BEGIN INPUT DATA

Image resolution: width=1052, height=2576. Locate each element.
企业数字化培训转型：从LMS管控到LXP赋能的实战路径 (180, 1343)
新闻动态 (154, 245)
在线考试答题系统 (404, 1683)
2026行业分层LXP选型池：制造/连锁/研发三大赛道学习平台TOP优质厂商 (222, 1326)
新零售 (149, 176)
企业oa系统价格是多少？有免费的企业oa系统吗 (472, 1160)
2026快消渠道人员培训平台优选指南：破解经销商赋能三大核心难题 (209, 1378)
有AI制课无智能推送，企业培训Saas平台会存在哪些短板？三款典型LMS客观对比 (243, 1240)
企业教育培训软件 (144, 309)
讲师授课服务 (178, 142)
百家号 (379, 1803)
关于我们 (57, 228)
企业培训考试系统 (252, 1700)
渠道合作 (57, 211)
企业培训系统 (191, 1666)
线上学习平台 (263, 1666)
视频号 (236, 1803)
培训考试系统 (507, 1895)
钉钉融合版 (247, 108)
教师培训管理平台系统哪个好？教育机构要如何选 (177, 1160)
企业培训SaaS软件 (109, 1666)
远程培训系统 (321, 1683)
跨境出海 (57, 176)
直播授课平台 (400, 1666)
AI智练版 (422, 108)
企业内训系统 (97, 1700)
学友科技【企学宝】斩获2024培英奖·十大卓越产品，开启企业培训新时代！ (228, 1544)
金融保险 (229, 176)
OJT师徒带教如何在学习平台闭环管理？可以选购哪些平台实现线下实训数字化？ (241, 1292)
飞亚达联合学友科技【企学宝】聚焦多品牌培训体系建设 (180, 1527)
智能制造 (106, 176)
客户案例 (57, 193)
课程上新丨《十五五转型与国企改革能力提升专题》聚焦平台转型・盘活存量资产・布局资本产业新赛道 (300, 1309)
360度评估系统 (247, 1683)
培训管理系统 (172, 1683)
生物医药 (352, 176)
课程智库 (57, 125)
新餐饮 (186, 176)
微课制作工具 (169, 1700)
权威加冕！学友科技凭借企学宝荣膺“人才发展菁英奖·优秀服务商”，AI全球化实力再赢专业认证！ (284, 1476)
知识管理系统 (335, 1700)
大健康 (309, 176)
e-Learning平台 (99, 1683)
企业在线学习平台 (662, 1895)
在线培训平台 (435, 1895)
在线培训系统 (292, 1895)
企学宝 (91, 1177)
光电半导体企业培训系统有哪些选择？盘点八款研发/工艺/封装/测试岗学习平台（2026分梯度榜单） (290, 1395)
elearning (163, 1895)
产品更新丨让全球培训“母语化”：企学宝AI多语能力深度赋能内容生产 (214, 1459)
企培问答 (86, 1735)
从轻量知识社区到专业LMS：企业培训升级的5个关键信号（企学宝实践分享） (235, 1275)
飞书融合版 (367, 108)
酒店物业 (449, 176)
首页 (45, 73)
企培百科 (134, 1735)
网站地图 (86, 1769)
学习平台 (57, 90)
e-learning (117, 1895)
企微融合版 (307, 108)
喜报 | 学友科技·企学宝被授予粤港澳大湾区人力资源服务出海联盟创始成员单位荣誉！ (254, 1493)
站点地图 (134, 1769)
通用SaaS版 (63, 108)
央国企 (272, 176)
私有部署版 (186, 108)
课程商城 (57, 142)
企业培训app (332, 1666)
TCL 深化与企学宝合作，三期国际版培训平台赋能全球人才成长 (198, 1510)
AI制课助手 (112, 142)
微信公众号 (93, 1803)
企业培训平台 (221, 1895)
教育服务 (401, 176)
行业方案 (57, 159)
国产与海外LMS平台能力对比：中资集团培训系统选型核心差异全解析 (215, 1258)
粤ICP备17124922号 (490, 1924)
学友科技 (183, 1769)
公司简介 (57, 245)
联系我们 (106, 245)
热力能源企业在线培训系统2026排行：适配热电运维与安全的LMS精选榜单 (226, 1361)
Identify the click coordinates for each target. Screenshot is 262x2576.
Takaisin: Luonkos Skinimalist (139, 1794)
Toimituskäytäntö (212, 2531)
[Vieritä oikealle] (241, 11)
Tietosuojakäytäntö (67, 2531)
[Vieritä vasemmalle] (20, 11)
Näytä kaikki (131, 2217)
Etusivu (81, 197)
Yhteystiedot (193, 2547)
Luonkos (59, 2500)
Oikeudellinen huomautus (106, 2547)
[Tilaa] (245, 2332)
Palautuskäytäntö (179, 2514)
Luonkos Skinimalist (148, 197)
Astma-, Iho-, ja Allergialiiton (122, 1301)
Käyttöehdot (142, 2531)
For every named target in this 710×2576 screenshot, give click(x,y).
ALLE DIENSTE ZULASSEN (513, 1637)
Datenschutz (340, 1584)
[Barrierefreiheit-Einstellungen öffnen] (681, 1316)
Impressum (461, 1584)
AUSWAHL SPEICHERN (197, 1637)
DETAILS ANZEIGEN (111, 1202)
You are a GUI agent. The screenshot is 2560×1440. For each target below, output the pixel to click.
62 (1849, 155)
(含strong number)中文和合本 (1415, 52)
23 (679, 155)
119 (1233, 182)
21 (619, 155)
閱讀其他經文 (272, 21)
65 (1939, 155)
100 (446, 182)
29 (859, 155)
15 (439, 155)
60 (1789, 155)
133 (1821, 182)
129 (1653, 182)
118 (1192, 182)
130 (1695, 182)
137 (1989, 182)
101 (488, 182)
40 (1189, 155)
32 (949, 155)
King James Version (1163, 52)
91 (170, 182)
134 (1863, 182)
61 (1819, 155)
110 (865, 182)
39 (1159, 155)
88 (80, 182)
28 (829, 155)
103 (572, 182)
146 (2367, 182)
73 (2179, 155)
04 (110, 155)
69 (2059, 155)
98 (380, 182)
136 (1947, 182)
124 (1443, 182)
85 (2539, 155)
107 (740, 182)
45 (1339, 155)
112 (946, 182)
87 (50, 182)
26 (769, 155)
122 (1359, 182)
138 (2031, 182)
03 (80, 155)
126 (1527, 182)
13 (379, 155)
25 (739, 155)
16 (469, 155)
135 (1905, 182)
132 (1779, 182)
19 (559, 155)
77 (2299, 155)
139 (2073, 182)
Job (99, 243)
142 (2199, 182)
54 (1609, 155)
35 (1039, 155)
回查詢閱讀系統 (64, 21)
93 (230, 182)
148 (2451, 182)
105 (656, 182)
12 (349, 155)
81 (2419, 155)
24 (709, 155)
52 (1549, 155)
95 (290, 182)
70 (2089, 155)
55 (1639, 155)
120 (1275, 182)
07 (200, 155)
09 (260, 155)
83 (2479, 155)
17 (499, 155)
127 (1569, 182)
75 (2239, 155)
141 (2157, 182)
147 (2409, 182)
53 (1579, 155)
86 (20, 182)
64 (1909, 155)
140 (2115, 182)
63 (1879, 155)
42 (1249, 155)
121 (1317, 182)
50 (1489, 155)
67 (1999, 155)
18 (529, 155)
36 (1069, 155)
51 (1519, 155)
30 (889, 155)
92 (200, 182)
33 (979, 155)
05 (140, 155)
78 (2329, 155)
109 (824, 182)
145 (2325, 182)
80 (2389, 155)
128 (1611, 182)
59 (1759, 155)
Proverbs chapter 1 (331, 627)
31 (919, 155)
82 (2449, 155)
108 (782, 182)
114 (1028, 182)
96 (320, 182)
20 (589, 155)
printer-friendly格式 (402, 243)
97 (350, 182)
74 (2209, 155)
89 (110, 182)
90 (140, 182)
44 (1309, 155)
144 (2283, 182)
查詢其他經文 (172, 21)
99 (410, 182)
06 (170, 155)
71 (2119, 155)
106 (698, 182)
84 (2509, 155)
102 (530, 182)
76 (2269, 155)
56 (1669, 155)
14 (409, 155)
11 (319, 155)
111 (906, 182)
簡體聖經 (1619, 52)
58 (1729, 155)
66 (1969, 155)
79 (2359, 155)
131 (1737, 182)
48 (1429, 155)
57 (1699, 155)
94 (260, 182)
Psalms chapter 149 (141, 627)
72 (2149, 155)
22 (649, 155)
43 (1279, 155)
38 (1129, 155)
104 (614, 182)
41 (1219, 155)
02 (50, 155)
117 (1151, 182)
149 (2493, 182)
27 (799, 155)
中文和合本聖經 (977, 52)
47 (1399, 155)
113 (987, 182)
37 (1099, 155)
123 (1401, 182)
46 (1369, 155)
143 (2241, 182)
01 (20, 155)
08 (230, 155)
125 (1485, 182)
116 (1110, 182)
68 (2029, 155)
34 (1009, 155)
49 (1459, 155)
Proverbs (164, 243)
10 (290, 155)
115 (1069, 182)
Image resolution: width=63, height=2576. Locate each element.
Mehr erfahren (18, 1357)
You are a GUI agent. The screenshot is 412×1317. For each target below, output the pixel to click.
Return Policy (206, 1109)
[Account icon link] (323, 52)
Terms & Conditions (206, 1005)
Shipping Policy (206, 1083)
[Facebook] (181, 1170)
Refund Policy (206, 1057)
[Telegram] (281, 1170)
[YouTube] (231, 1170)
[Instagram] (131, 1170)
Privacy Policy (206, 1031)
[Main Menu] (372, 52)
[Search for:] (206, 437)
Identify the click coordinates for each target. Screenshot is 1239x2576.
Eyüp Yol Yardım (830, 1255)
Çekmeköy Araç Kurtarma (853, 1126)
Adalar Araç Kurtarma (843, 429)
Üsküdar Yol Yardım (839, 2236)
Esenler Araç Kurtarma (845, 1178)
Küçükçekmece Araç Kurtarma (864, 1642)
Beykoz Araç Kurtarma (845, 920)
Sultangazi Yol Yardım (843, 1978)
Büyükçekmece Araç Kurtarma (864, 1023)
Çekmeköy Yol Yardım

END INPUT DATA

* [ABOUT THIS TASK]: All lines above from the one containing "簡體聖經 (1619, 52)" to the one containing "37 (1099, 155)" must be repeated exactly, both lines included, and no others.

* [EXERCISE RESPONSE]:
簡體聖經 (1619, 52)
58 (1729, 155)
66 (1969, 155)
79 (2359, 155)
131 (1737, 182)
48 (1429, 155)
57 (1699, 155)
94 (260, 182)
Psalms chapter 149 (141, 627)
72 (2149, 155)
22 (649, 155)
43 (1279, 155)
38 (1129, 155)
104 (614, 182)
41 (1219, 155)
02 (50, 155)
117 (1151, 182)
149 (2493, 182)
27 (799, 155)
中文和合本聖經 (977, 52)
47 (1399, 155)
113 (987, 182)
37 (1099, 155)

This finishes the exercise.